今西教授は、 「アレルギー疾患に対しては、 西洋医学的治療は言うに及ばず、 患者にあった補完・代替医療も統合的に治療を行っていくことが重要である」 と述べている。 ストレスは様々な病気の大きな要因になっており、 又、 未病の大きな要因でもある。 アロマセラピーで行われるアロママッサージ等はマッサージそのものによるリラクセーション効果や血液循環の促進、 神経系、 内分泌系への刺激に加えて、 エッセンシャルオイルによる薬理効果も期待できると述べていた。
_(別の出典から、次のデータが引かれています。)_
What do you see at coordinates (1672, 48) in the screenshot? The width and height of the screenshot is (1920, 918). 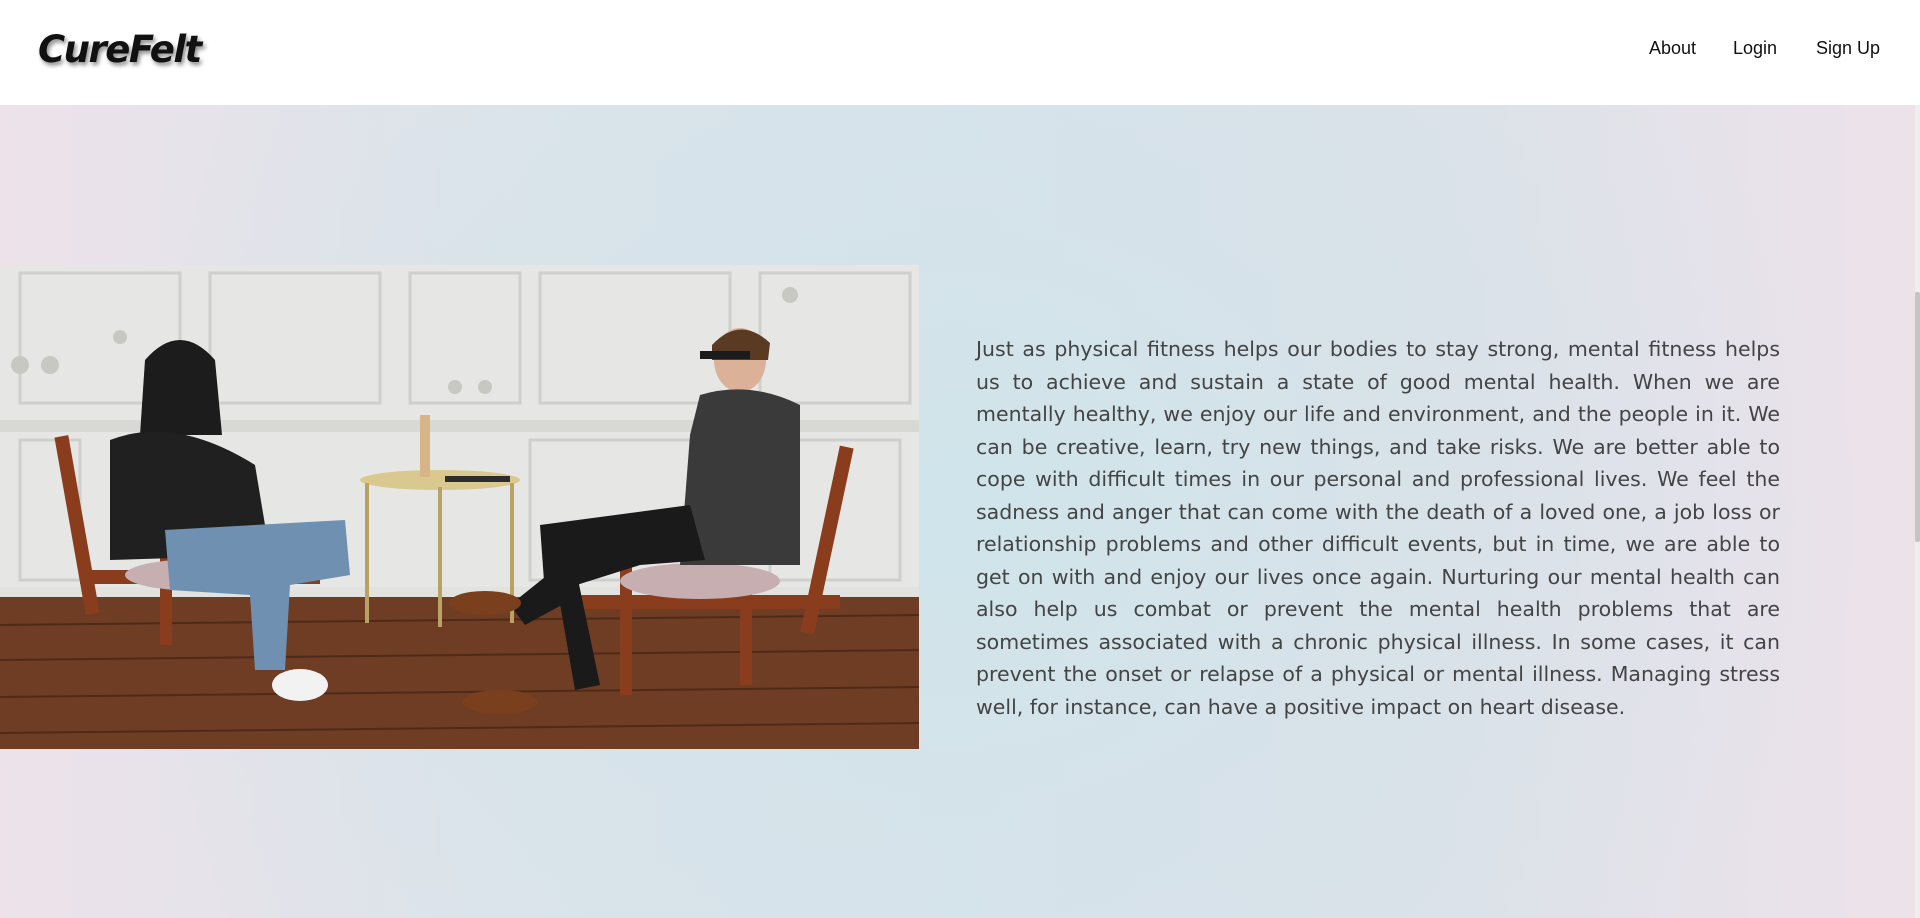 I see `nav-link-about: About` at bounding box center [1672, 48].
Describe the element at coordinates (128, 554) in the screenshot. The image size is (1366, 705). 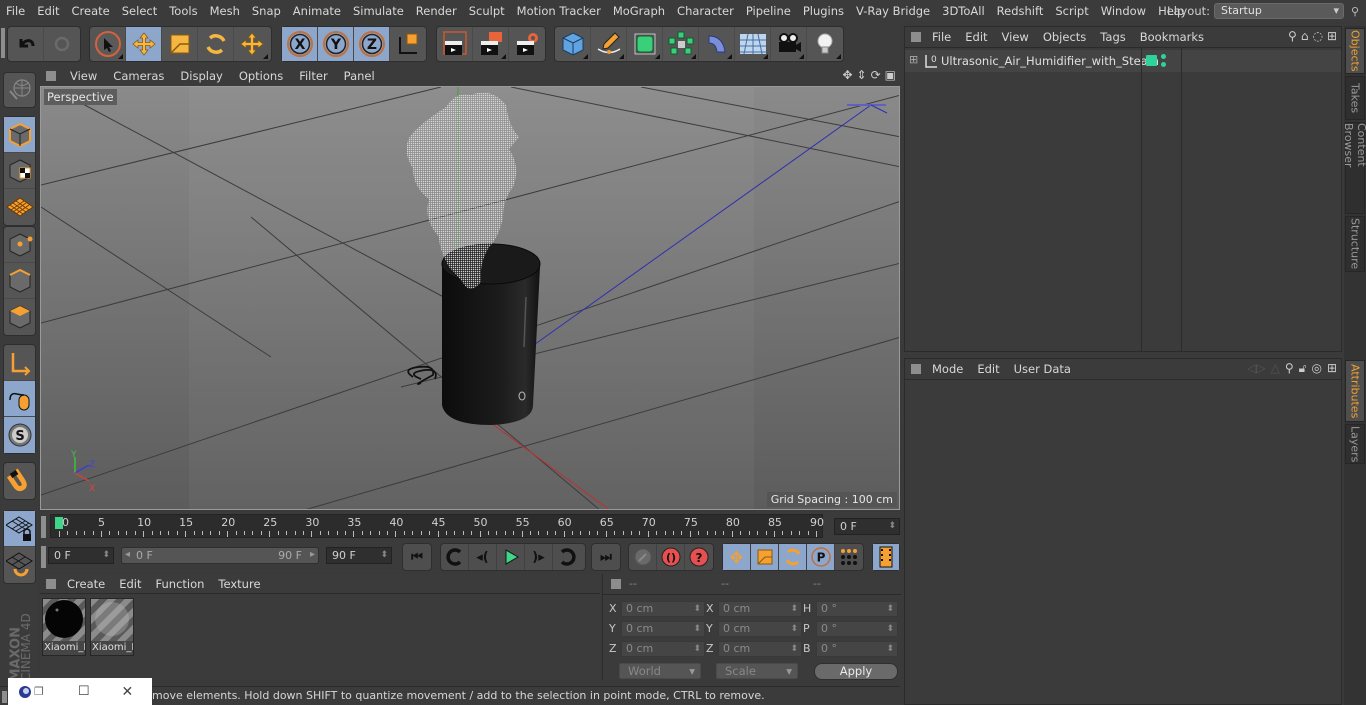
I see `range-left-arrow-icon: ◂` at that location.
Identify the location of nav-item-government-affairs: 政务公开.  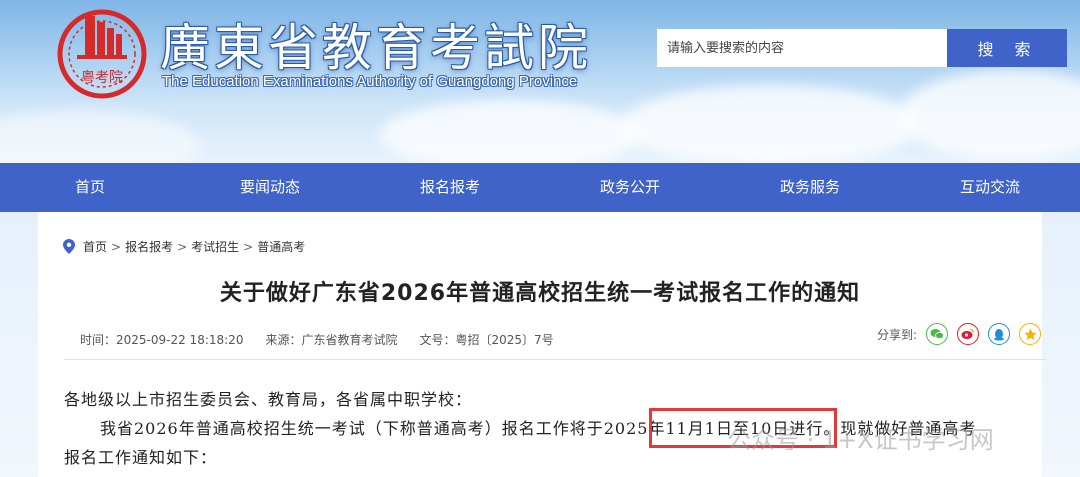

これらを具現化するために、 2003年6月1日より大阪府池田市の巽病院で実践的な統合医療センターを設立したとの事で、 漢方は保険診療だが、 鍼灸や指圧・マッサージ、 アロマセラピーは自由診療となっている。 一種の混合診療となるため、 設立にあたっては地元保健所との交渉に苦労を重ねたとの事。

会場の先生方も、 統合医療を日常診療に応用することに期待を示していたが、 行政の理解を得る難しさも感じていた様である。